### What the task asks
Your answer must be an exact copy of the records below, minus any images.

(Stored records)
○ ○ ○ ○
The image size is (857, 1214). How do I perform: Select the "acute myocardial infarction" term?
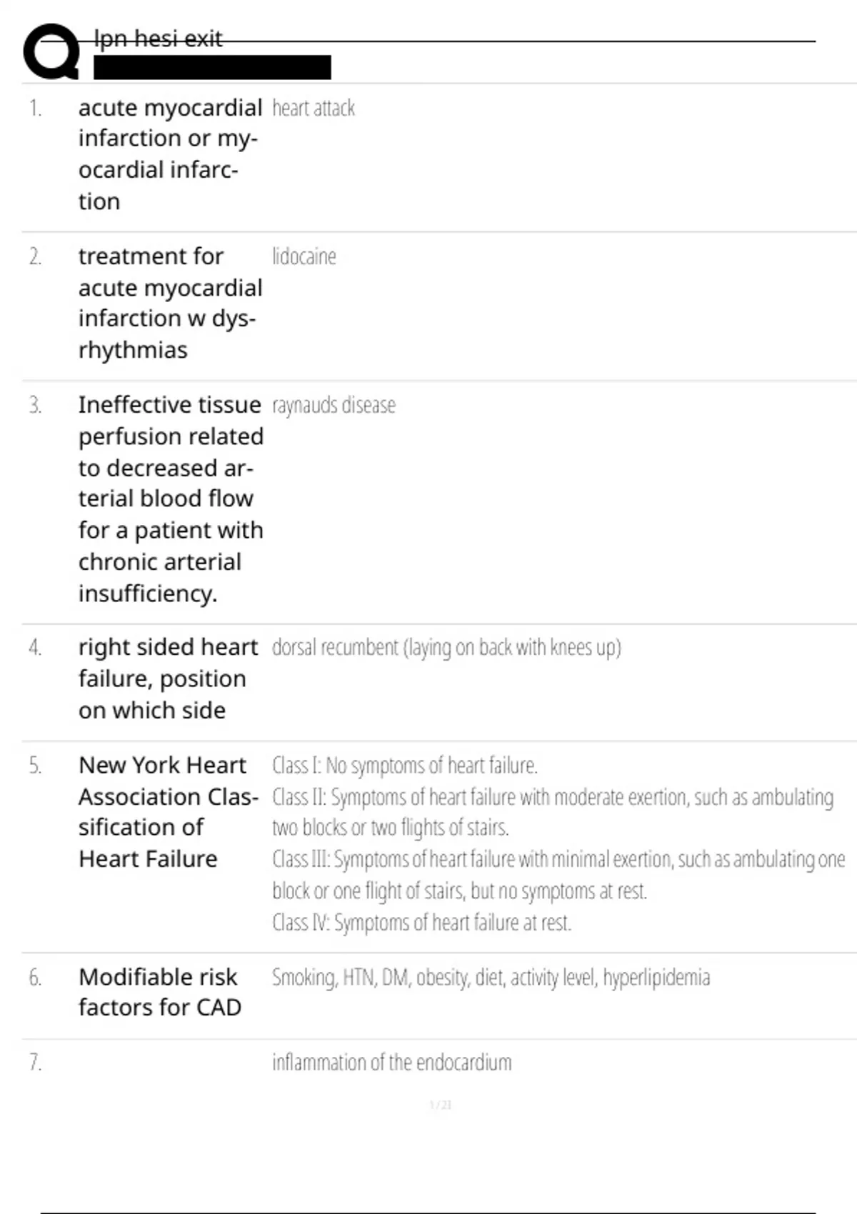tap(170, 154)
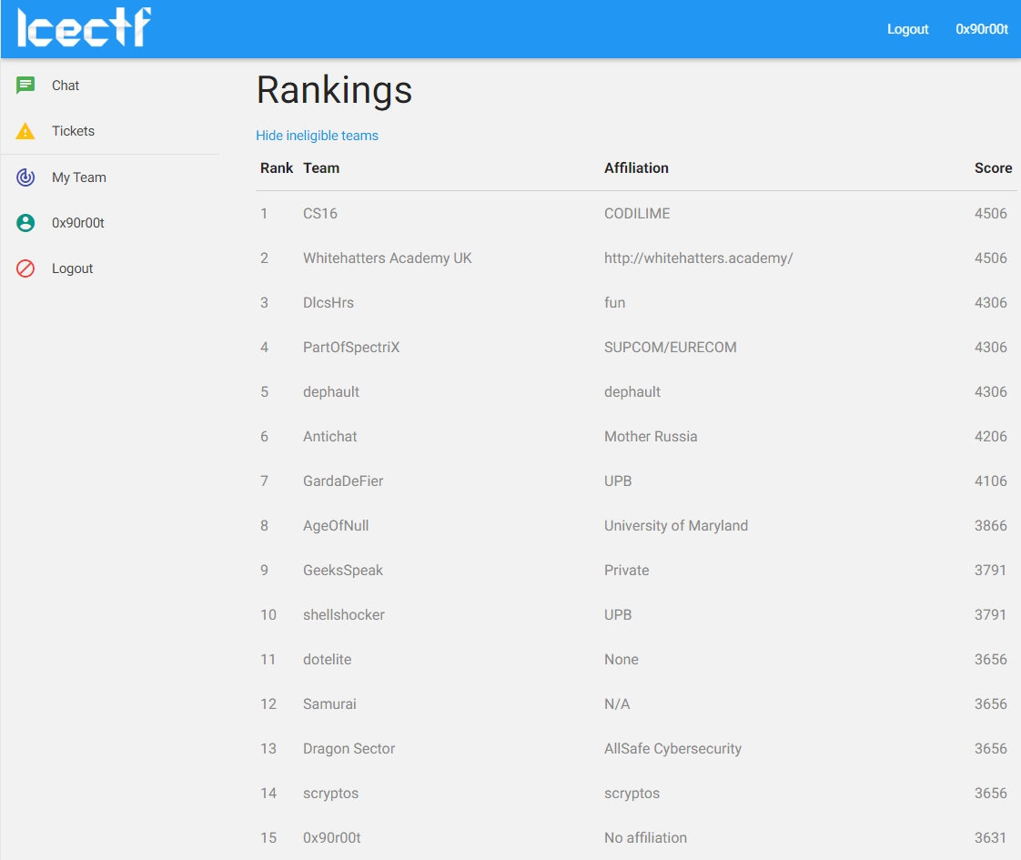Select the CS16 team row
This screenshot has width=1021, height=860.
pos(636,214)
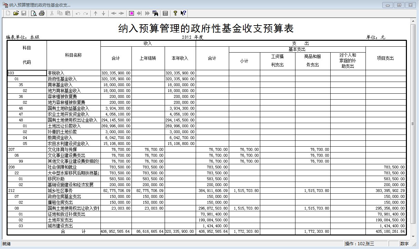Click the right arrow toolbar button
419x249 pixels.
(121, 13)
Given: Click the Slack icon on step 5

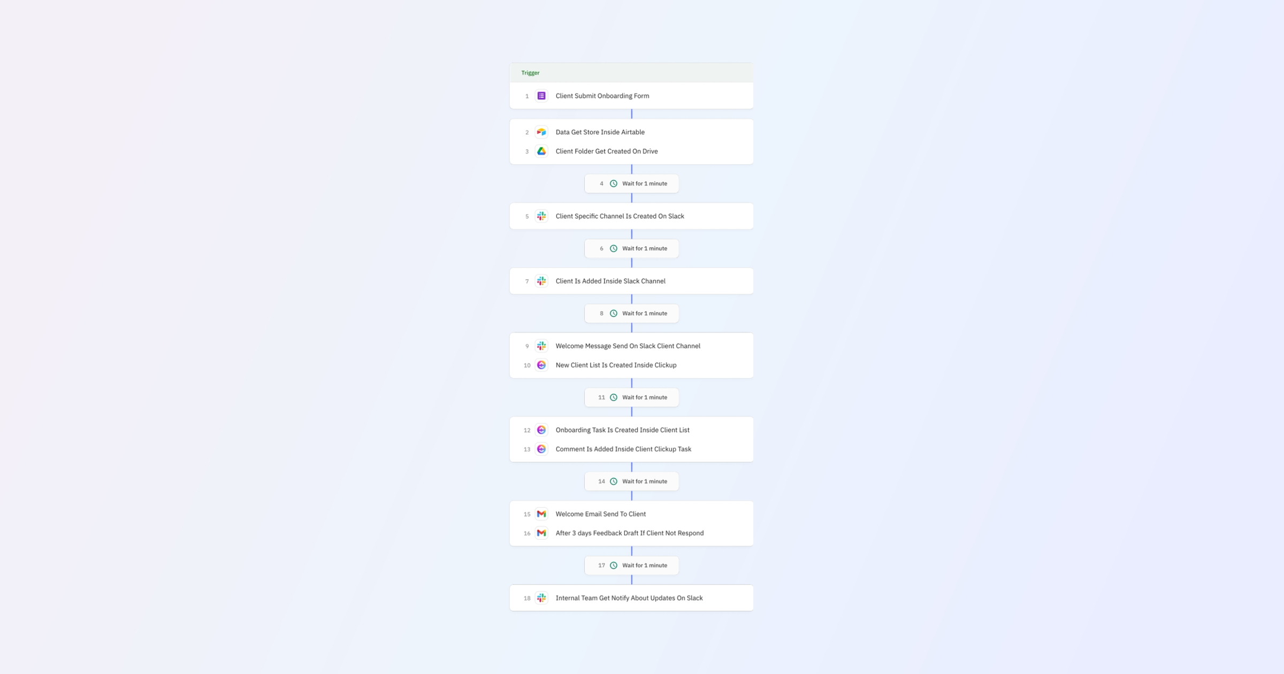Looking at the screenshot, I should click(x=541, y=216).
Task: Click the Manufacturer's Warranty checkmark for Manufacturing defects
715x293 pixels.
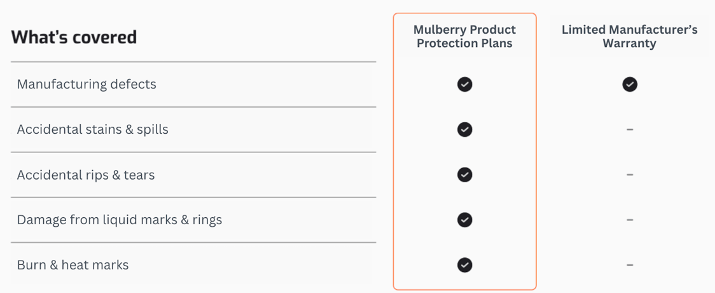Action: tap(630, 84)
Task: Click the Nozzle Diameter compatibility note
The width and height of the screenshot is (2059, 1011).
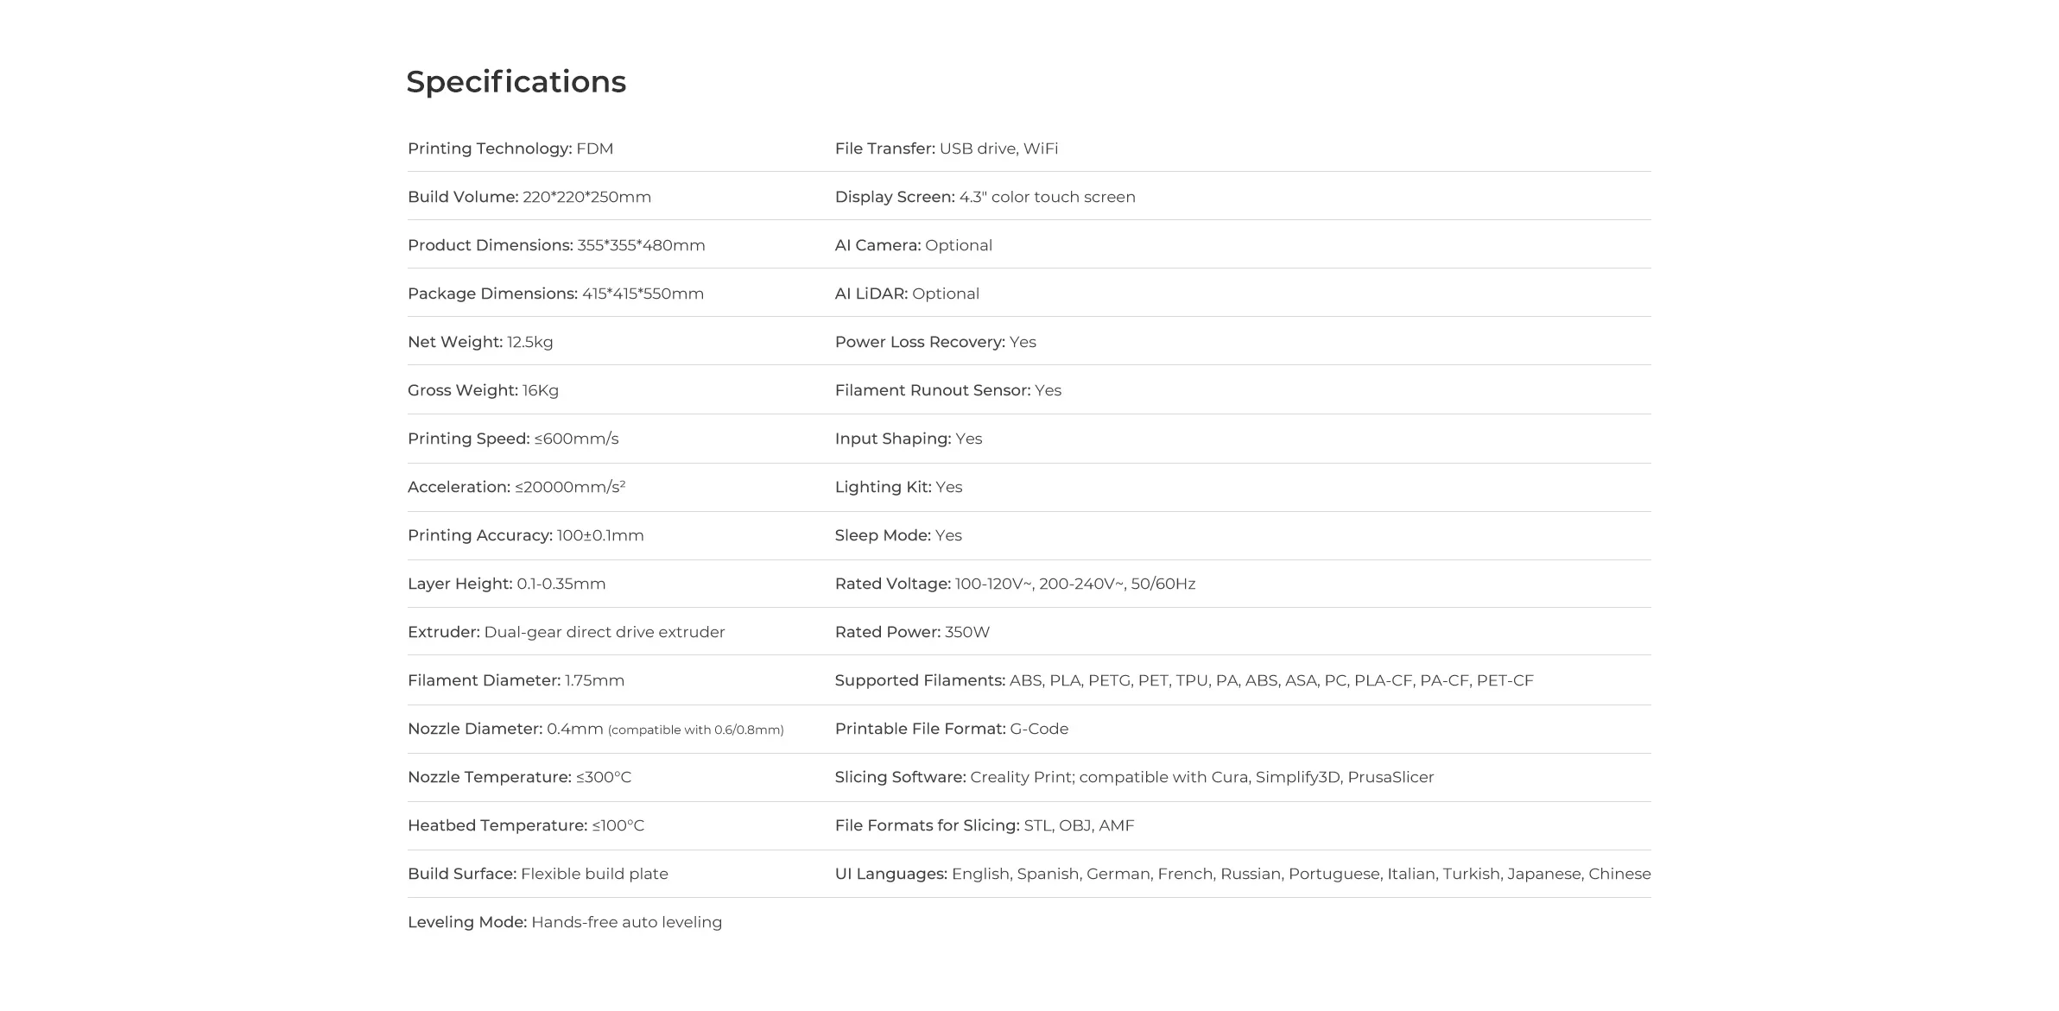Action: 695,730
○ ○ ○ ○
### Final answer
The image size is (857, 1214). How do I perform: Select the "acute myocardial infarction" term?
tap(170, 154)
Select the CS16 team row
This screenshot has width=1021, height=860.
pos(636,214)
Click the right arrow toolbar button
419x249 pixels.
(121, 13)
Given: Click the Slack icon on step 5

Looking at the screenshot, I should click(x=541, y=216).
Task: Click the Manufacturer's Warranty checkmark for Manufacturing defects
715x293 pixels.
Action: tap(630, 84)
Task: Click the Nozzle Diameter compatibility note
The width and height of the screenshot is (2059, 1011).
Action: 695,730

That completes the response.